[Data on finding visible targets]

====

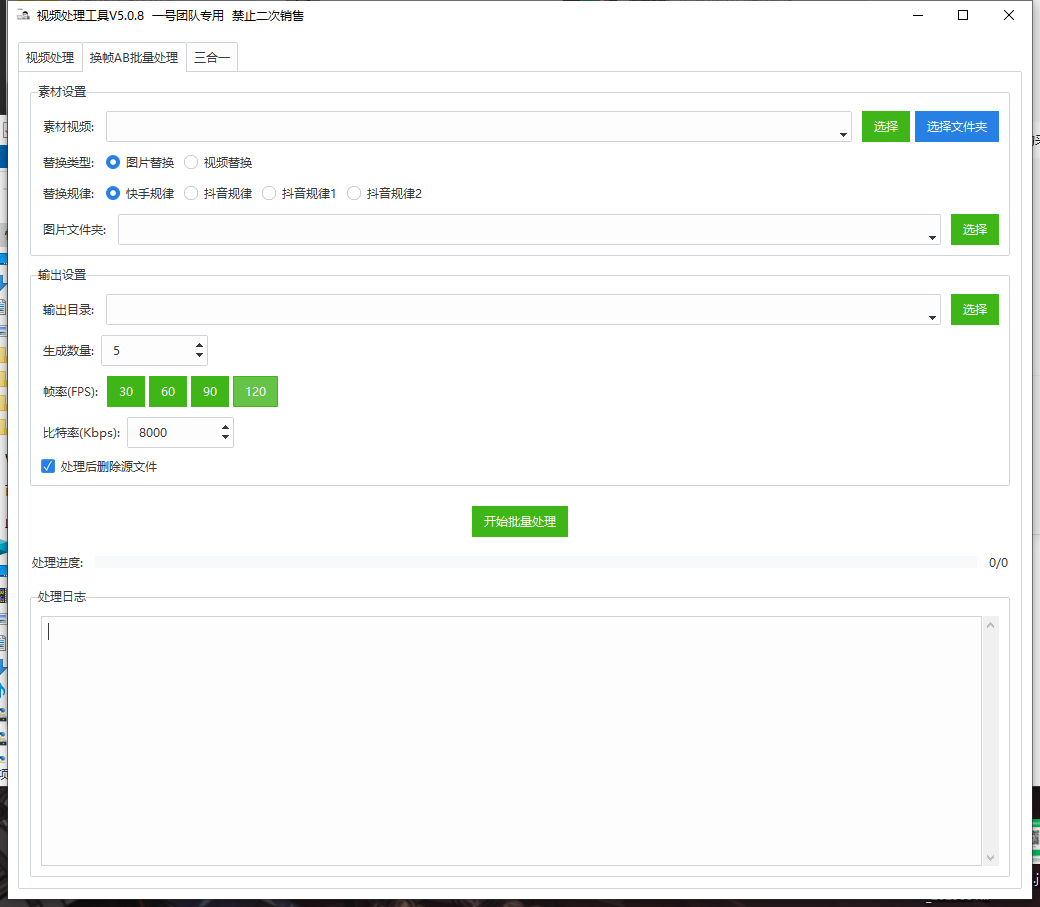Select 抖音规律2 radio button
The image size is (1040, 907).
click(354, 194)
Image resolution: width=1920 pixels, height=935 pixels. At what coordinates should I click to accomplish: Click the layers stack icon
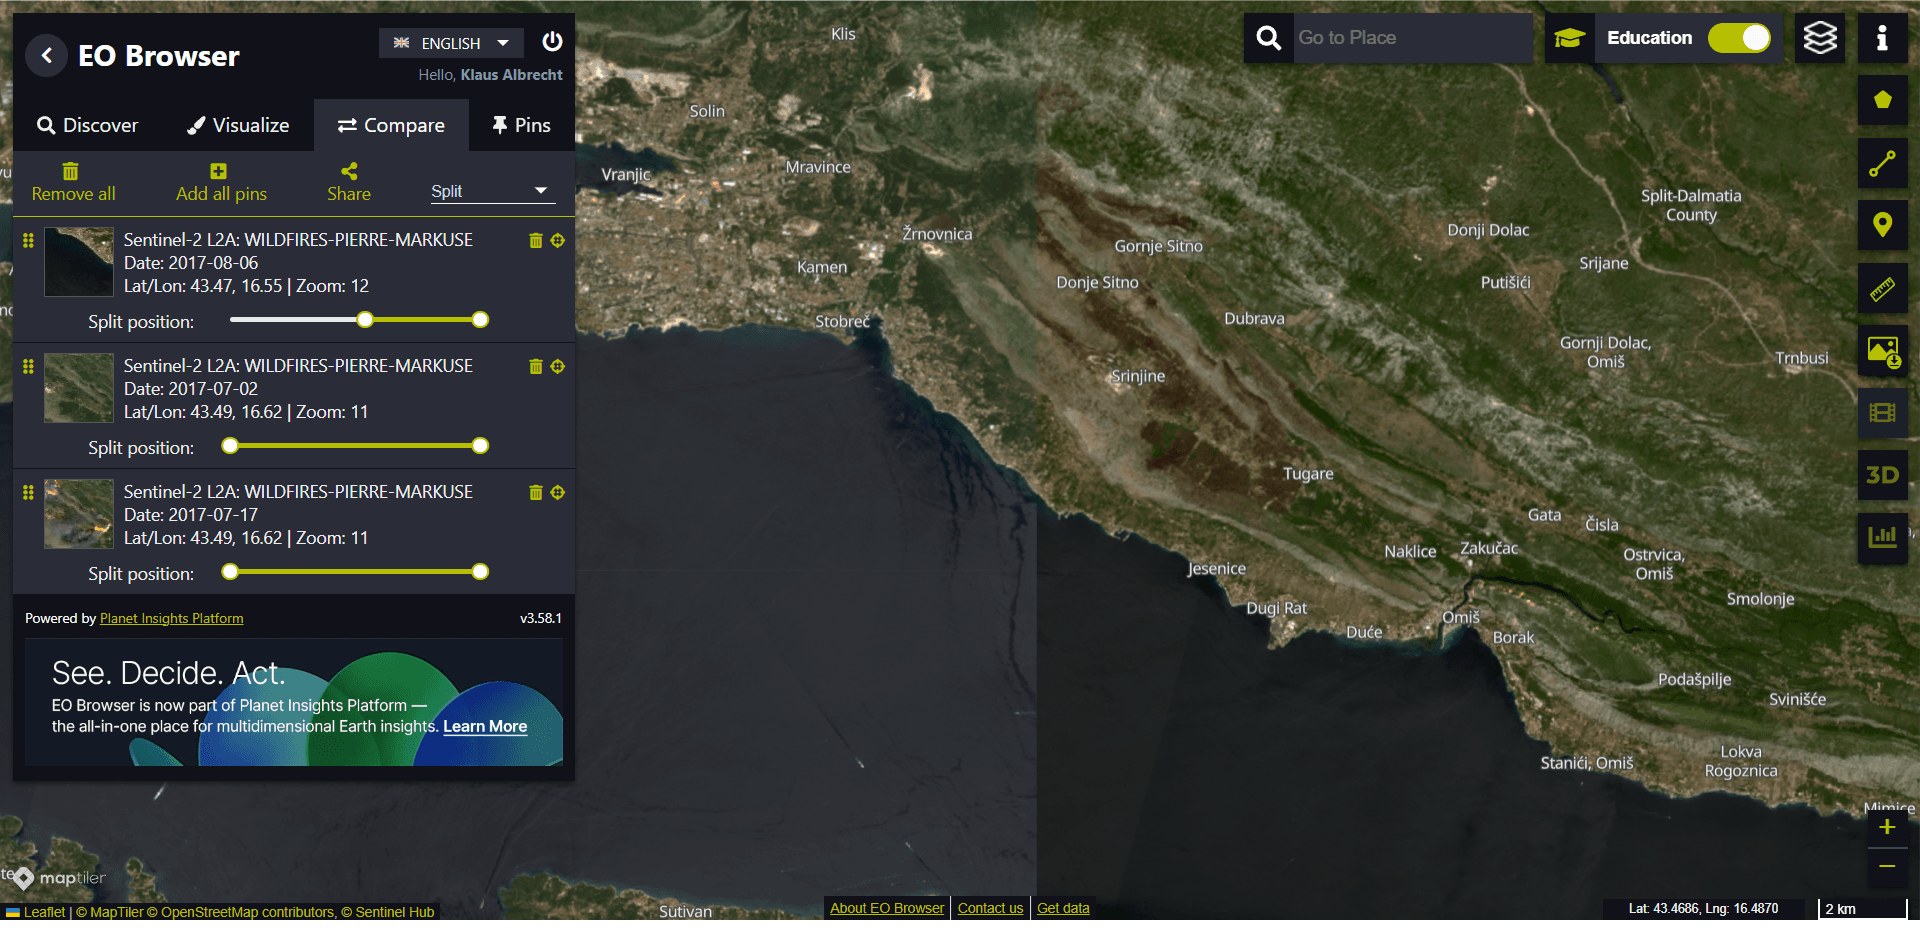pos(1819,39)
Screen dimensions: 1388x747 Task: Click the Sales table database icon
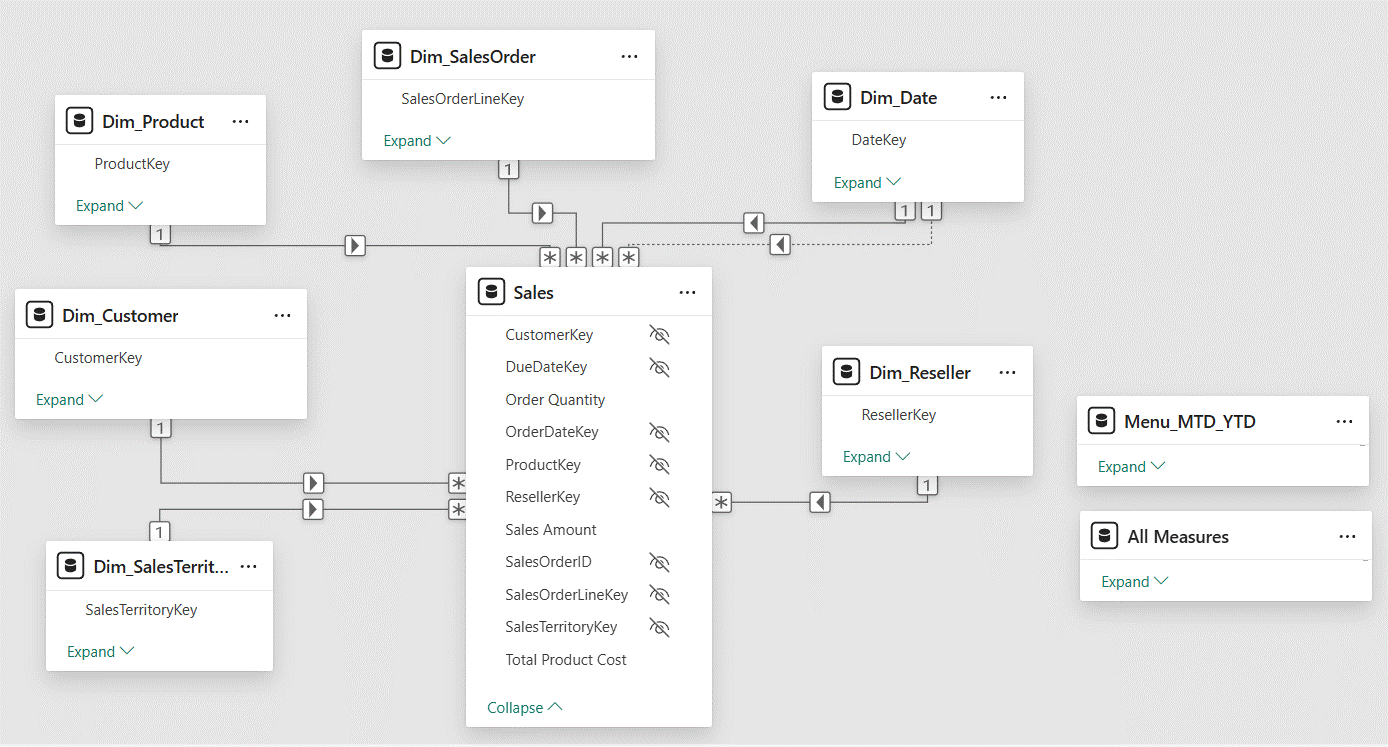tap(490, 293)
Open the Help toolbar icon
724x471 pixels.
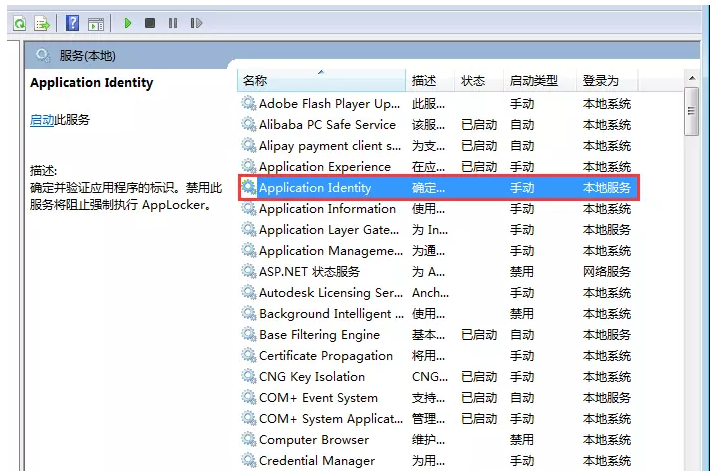72,23
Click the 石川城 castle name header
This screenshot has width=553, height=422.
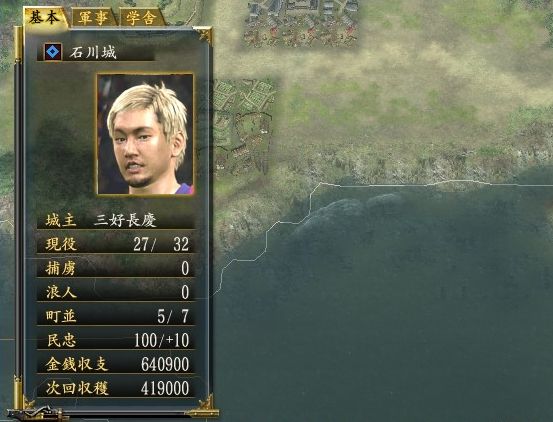tap(93, 53)
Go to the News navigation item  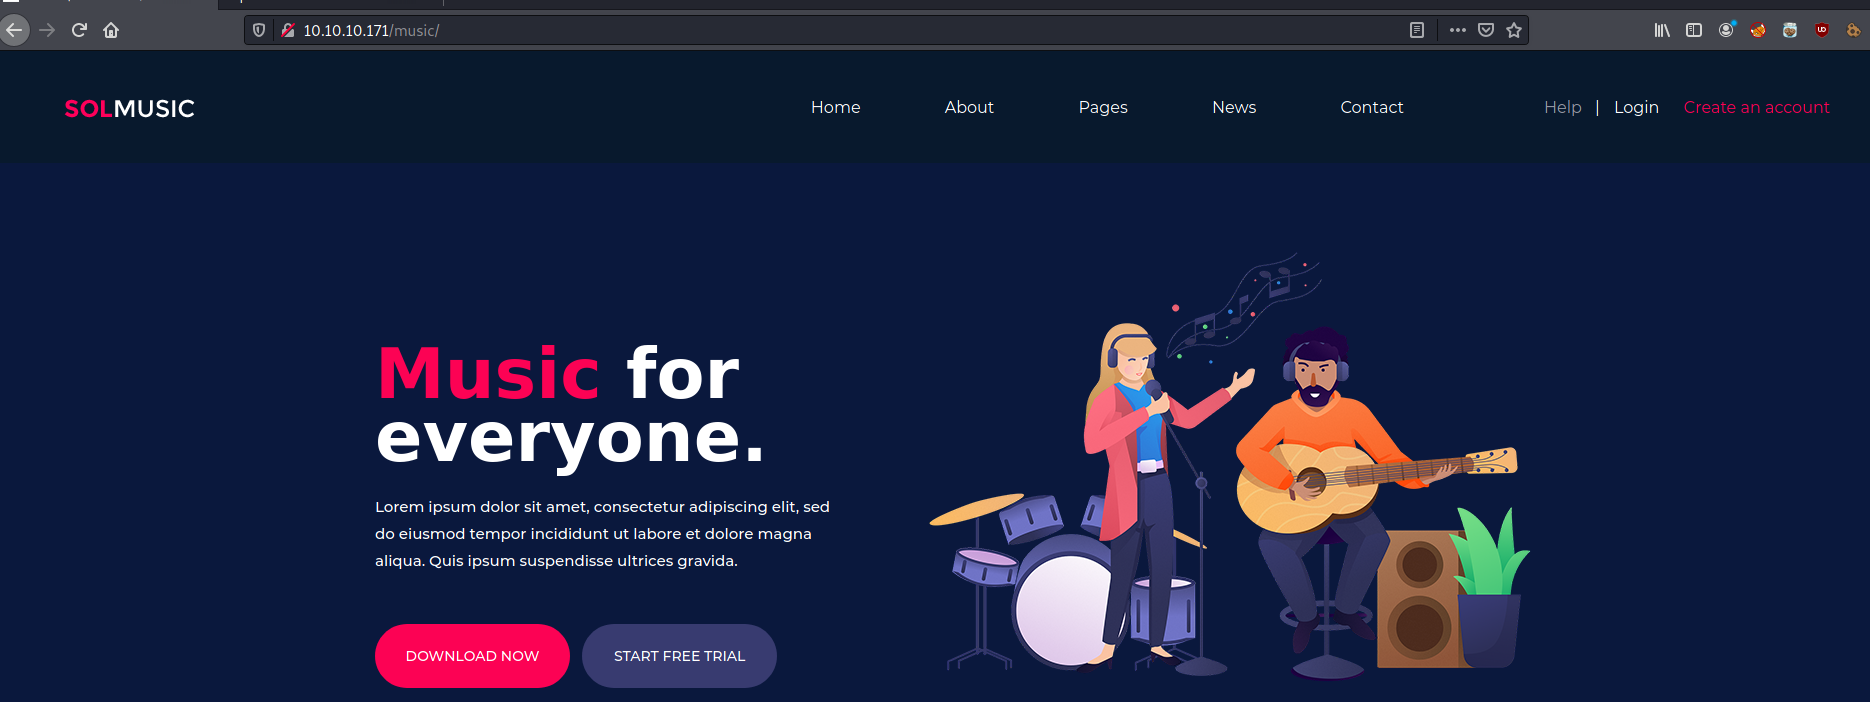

====

### Exercise brief
Rewrite all of the data above, replacing "icon" with "symbol" and keeping everything else the same. Leave out the pictures.

### Exercise response
Select 抖音规律2 radio button
The image size is (1040, 907).
click(354, 194)
Image resolution: width=1920 pixels, height=935 pixels. At what coordinates should I click to accomplish: Click the layers stack symbol
pos(1819,39)
Screen dimensions: 1388x747 Task: Click the Sales table database symbol
tap(490, 293)
Open the Help toolbar symbol
724x471 pixels.
72,23
Click the 石川城 castle name header
This screenshot has width=553, height=422.
tap(93, 53)
Go to the News navigation item  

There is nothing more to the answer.